張巒很好奇,這寫官場生態的,我聽着都驚心動魄,說不定哪一點寫得不好就涉及到朝廷昏暗了,你居然覺得能拿給太子看?

你個老太監……很雙標啊。

張延齡笑道:“爹,太子乃大明儲君,肩負大明興衰重任,讓他了解大明官場運行規則,甚至洞悉一些常人難見的東西,難道不好嗎?”

張巒道:“喂喂喂,吾兒,你才幾歲?你當過官嗎?你知道真正的官場是怎樣的?你居然想拿這書去教太子?咱……就算有本事,也不能用在不合適的地方啊,術業有專攻知道不?”

張延齡聳聳肩道:“誰說這書是我寫的?”

“那是誰寫的?”

張巒問道。

張延齡道:“保密。”

“……”

張巒翻了個白眼,懶得搭理兒子。

旁邊的覃吉看了則大爲吃驚,問道:“張大人,您不知這書是何人所寫?難道……”

張巒連忙解釋:“覃公公可千萬不要誤會,這書跟我一點兒關係都沒有,甚至延齡他拿出來前,我都不知道有這回事。

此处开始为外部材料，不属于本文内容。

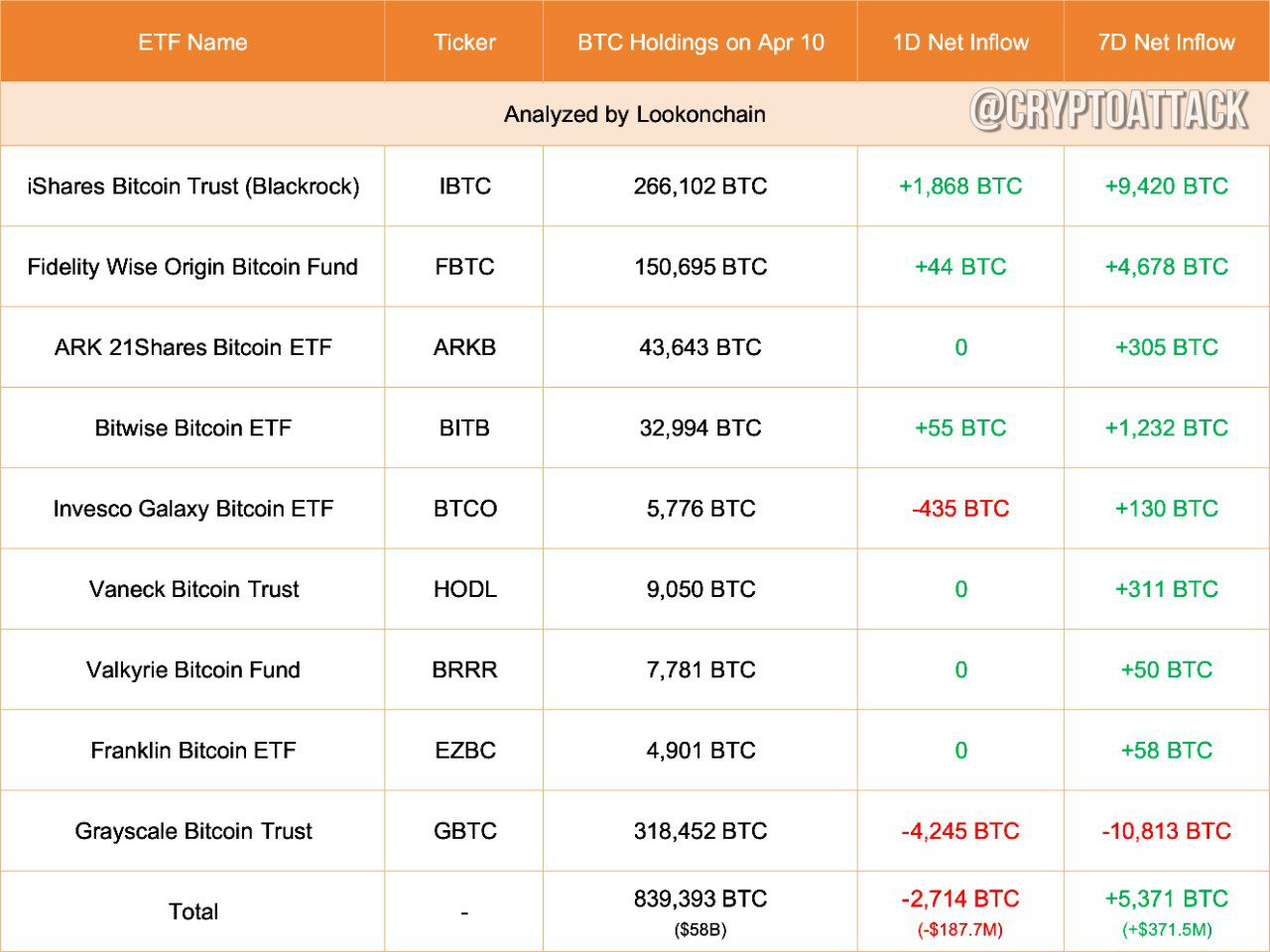Image resolution: width=1270 pixels, height=952 pixels.
Task: Click the ETF Name column header
Action: 192,43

”

“也是……”

覃吉感覺自己好生尷尬。

他心想,其實我早就看出來了,你們家好像是你兒子比你牛逼,且比你強得多。

之前本以爲你可能是在故意裝糊塗,讓你兒子出來打頭陣,這樣顯得事事均與你無關,這樣就可以避免受到牽連。

我一直以爲你是裝糊塗的高手,但現在看來……

你根本就不是什麼裝糊塗,而是真糊塗,糊塗到連你兒子的萬分之一都不及。

這也太過離奇了吧!

覃吉問道:“沒旁的了麼?”

“沒了。”

張延齡笑道,“就這幾件東西拿到宮裡去,應該不會給太子和咱張家帶來什麼麻煩吧?”

“不會,不會!”

覃吉笑道:“兩本閒書和一塊鏡子罷了,哪裡會有什麼麻煩?如此甚好……只是不如再……”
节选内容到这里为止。